Этот неосуществимый идеал в той мере, в какой он высится над моим проектом отвоевания самого себя в присутствии других, нельзя уподобить любви постольку, поскольку любовь есть предприятие, т. е. органическая совокупность проектов развертывания моих собственных возможностей. Однако он — идеал любви, ее движущее начало и ее цель, ее собственное содержание. Любовь как первичное отношение к другому есть совокупность проектов, посредством которых я намерен осуществить это содержание.
Эти проекты ставят меня в прямую связь со свободой другого. Именно в этом смысле любовь есть конфликт. В самом деле, мы отмечали, что свобода другого — это основание моего бытия. Но как раз потому, что я существую за счет свободы другого, я как бы ничем не обеспечен, я нахожусь под угрозой со стороны этой свободы; она замораживает мое бытие и заставляет меня быть, она наделяет меня содержаниями и отнимает их у меня, мое бытие из-за нее оказывается вечным пассивным ускользанием от самого себя. Не имеющая передо мной никакой ответственности и недосягаемая, эта протеическая свобода, к которой я привязан, может со своей стороны связать меня тысячью различных способов бытия. Мой проект отвоевания моего существа не может осуществиться, кроме как если я овладею этой свободой и редуцирую ее к такой свободе, которая подчинена моей свободе. Одновременно это и единственный способ, каким я могу действовать на то свободное отрицание интериорности, в силу которого Другой конституирует меня в Другого, т. е. в силу которого передо мной открываются пути будущего отождествления Другого со мной. Для прояснения здесь можно было бы обратиться к проблеме, которая кажется чисто психологической: почему любящий хочет быть любимым? В самом деле, если бы Любовь была чистым желанием физического обладания, ее можно было бы во многих случаях без труда удовлетворить. Например, герой Пруста, который поселяет свою любовницу у себя, может видеть ее и обладать ею в любое время суток и сумел поставить ее в положение полной материальной зависимости, должен был бы излечиться от своей тревоги. Однако его, наоборот, как известно, гложет забота. Сознание — вот пространство, в которое Альбертина ускользает от Марселя даже тогда, когда он рядом с ней, и вот почему он не знает покоя, кроме как в минуты, когда видит ее спящей. Ясно, таким образом, что любовь хочет пленить «сознание». Но почему хочет? И каким образом?

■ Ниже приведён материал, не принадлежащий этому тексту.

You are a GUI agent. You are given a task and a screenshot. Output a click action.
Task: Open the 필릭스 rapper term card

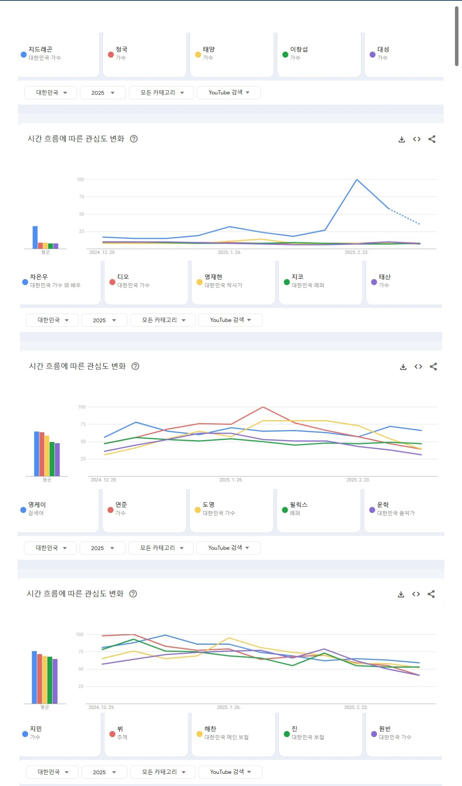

Понятие «собственности», так часто привлекаемое для объяснения любви, по сути дела никак не может быть первичным. Зачем мне хотеть присвоения другого в свою собственность? Это мне нужно ровно в той мере, в какой мое бытие оказывается функцией Другого. Однако этим предполагается совершенно определенный способ присвоения: мы хотим овладеть именно свободой другого как таковой. И не через волю к власти: тиран насмехается над любовью; ему довольно страха. Если он ищет любви своих подданных, то лишь ради политики, и если он находит какой-то более экономичный способ их поработить, то сразу хватается за него. Кто хочет быть любимым, тот, напротив, не желает порабощения любимого существа. Его не манит перспектива стать объектом гнетущей, механической страсти. Он не хочет обладать автоматом, и если вы намерены его оскорбить, вам стóит только изобразить перед ним страсть любимого как результат психологического детерминизма: любящий почувствует свою любовь и свое бытие неполноценными. Если Тристан и Изольда безумеют от какого-нибудь любовного снадобья, они становятся менее интересны; и случается, что полное порабощение любимого существа убивает любовь любящего. Он промахнулся мимо цели: если любимый превратился в автомат, любящий остается в одиночестве. Таким образом, любящий не хочет обладать любимым, как обладают какой-нибудь собственностью; он мечтает о совершенно особом виде присвоения. Он хочет обладать свободой именно как свободой.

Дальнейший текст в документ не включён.